Little Mix was never ‘supposed’ to be where they are now. Girl bands had always been ill-fated on X-Factor, with one never even appearing in the final five acts on the show. Little Mix winning was a monumental moment for female artists on the show, specifically female groups. This feat was only the beginning of their legendary career.

Powered by female empowerment and genuine love for one another, Little Mix began their career post X-Factor with the fun-loving empowering anthem ‘Wings,’ celebrating who you are and that you can make of life whatever you want. The song was an instant hit, and to date has sold over 890,000 copies in the UK alone, and a combined 380 million streams.

Little Mix were creating a legacy that had not been seen in British girl groups since the Spice Girls, female empowerment was at the forefront of the Little Mix brand. Each era was overflowing with celebrating womanhood and the power behind women. Right off the bat, their debut album was unbelievably Little Mix, celebrating femininity in all ways, and friendship. While the debut was bubblegum pop perfection, regardless of genres further down the line, Little Mix will always be on the front line of female empowerment anthems.

Salute and Get Weird and Glory Days continued the mantra of Little Mix, but their most underrated album and era were to truly show that Little Mix are everything that their ethos and brand have stated: badass women who will never be silenced.
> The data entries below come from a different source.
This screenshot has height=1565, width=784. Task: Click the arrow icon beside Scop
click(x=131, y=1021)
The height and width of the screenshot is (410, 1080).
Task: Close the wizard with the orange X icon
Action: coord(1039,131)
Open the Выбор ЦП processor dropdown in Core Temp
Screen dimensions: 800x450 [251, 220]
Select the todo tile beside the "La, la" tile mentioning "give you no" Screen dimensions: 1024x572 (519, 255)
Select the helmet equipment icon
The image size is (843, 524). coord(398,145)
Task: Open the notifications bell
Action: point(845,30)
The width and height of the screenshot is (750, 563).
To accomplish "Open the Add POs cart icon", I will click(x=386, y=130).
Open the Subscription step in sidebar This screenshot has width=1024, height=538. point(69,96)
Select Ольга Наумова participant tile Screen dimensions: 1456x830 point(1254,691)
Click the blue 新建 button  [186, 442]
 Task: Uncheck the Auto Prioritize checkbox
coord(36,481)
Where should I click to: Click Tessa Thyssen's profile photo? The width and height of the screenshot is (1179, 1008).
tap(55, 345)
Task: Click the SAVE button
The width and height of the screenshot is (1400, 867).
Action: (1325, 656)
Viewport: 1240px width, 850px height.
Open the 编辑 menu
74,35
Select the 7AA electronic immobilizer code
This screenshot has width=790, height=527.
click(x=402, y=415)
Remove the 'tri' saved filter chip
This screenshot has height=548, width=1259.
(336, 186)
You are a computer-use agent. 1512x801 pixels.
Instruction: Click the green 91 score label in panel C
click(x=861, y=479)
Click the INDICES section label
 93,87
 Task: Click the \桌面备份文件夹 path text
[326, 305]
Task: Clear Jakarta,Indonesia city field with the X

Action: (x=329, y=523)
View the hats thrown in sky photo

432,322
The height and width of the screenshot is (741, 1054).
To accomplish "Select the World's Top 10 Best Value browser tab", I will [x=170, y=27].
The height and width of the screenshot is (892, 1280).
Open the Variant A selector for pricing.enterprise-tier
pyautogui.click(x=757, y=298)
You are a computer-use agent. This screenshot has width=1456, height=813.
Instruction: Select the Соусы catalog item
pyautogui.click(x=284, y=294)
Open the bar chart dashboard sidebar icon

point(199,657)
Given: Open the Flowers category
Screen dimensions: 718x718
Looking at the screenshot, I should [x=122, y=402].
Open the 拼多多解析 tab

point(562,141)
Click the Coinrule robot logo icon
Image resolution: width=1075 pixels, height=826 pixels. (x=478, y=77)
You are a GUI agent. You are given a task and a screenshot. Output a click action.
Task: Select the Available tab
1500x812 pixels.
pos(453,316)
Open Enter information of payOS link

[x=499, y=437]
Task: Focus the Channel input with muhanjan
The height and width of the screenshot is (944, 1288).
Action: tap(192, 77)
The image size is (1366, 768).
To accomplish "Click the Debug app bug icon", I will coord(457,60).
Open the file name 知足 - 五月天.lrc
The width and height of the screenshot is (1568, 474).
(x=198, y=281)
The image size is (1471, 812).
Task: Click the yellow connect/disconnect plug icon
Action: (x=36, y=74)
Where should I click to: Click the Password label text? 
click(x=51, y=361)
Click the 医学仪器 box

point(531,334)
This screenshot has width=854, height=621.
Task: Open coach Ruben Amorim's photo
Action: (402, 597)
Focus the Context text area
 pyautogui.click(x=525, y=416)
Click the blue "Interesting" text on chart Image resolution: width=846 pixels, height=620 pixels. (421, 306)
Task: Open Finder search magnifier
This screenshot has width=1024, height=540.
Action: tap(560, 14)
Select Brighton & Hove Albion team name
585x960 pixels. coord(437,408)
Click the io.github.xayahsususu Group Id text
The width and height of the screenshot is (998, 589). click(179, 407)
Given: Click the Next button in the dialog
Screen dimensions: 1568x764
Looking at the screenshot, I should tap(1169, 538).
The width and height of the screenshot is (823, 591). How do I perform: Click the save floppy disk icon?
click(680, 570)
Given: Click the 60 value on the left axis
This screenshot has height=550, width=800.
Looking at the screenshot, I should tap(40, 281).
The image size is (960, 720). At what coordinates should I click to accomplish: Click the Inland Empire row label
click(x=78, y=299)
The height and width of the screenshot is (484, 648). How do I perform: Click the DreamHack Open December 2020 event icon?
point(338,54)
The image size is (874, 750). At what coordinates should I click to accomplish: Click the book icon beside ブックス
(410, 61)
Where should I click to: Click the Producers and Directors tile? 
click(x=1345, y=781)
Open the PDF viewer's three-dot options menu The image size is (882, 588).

LM5 can be described as the bible of Little Mix, the entire era defines these girls to the absolute tee. Kicking off the era with their girl power anthem Woman Like Me, owning everything about who they are, mistakes and all. LM5 contained tracks such as Strip, The National Manthem, Joan of Arc, Woman’s World, and one of their best tracks to date, Wasabi, containing their most feminist lyrics to date. The era would not go without a curveball after the girls announced their departure from SYCO, Simon Cowell’s label that they had signed to after winning his TV show.

Many rumours had circulated for years about how the label had been suppressing them, accusations of the label not pushing for their success internationally compared to the treatment label mates One Direction had received. Little Mix stated that their departure from SYCO was due to having a different vision for their group compared to what the label had in mind. The move only solidified their era even more; Little Mix will never allow the men in power to try and change the narrative they have crafted for themselves as individuals, but also their lengthy career and the brand they have built.

Perrie Edwards, Leigh-Anne Pinnock, and Jade Thrilwall have created a legacy bigger than the three individuals they are. As their backup dancer Claud stated in their penultimate show at London’s O2 arena “your legacy will transcend for the rest of history” and it is true. Little Mix became one of the best-selling girl groups of all time and the first girl group in BRIT Award history to win Best British Group. Their legacy transcends their music and enters the social space, where they have crafted a safe space for all races, sexualities, and genders. Little Mix became a movement of acceptance and not many artists can have that.

As Little Mix takes their final bow on stage tonight, they can stand knowing that they have a legacy worth being proud of. Whether they reunite in two years or ten, Little Mix defied all odds and made their space in the industry forever.